Here are the longest palindromes at center and mirrored_center :
| a | x | y | x | a | x | y | x | b |
The palindrome at mirrored_center extends past the start of the old palindrome. Because the old palindrome is the longest it can be, we know that the characters directly before and after it are not the same (the 'a' and the 'b'). Hence, if the mirrored_center palindrome extends past the edge of the old palindrome, the palindrome at center cannot.
Case 3
else: # radii[mirrored_center] == max_mirrored_radius
radius = max_mirrored_radius
breakThis else statement runs if radii[mirrored_center] equals max_mirrored_radius . In other words, if the palindrome at mirrored_center ends exactly at the bounds of the old palindrome.
Here is the previous example, but with the first and last characters swapped (this is very important!).

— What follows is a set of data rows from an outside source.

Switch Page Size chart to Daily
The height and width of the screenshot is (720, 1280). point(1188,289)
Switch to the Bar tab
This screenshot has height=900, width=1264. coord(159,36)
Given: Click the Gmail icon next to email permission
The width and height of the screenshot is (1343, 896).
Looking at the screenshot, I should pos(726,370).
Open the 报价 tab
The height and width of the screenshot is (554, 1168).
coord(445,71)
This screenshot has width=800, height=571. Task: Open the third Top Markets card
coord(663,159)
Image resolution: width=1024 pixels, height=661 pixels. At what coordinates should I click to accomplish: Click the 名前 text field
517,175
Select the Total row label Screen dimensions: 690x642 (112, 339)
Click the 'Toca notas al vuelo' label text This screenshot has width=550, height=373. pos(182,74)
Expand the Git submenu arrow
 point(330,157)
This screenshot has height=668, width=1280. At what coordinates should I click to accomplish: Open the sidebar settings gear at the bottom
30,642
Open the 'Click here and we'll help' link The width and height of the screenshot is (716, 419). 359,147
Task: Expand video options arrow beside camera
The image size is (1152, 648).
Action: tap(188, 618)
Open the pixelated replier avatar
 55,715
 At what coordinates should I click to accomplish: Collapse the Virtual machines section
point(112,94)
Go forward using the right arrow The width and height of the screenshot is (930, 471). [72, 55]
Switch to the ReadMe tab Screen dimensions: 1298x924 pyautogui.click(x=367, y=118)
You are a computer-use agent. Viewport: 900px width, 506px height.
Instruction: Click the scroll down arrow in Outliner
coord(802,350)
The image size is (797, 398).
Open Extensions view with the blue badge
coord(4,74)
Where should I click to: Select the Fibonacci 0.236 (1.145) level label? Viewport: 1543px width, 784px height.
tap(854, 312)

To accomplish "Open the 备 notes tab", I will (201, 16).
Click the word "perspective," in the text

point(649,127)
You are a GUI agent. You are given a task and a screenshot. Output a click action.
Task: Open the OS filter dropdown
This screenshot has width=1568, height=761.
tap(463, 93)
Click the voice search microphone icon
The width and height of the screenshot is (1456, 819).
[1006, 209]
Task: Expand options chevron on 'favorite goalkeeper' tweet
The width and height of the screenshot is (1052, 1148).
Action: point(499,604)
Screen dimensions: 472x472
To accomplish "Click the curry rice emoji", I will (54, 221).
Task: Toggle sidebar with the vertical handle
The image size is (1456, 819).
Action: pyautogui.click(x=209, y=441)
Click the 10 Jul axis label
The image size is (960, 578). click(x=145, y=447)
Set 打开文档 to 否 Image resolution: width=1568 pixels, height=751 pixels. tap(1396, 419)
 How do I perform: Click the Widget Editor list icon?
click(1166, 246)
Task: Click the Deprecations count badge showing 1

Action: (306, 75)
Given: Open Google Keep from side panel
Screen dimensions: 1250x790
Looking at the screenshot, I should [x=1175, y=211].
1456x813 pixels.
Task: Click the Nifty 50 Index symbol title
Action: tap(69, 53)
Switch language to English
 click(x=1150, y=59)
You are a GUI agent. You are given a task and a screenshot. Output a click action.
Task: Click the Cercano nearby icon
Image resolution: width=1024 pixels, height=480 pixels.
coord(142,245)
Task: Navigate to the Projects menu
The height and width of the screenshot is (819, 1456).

| b | x | y | x | a | x | y | x | a |
So our mirrored palindrome ends exactly at the left bound of the old palindrome.
| b | x | y | x | a | x | y | x | a |
What about the palindrome at center ? Well, we don't know the rightmost character yet (remember, this is outside of the old palindrome). We only know that it is not 'b'. If it is indeed an 'a', we can extend the palindrome at center .
| b | x | y | x | a | x | y | x | a |
But it could be another character, in which case we can't extend the palindrome.
| b | x | y | x | a | x | y | x | z |
Therefore, we break the loop, and go back to the first step. With our new center , we can now try to extend our palindrome as far as possible.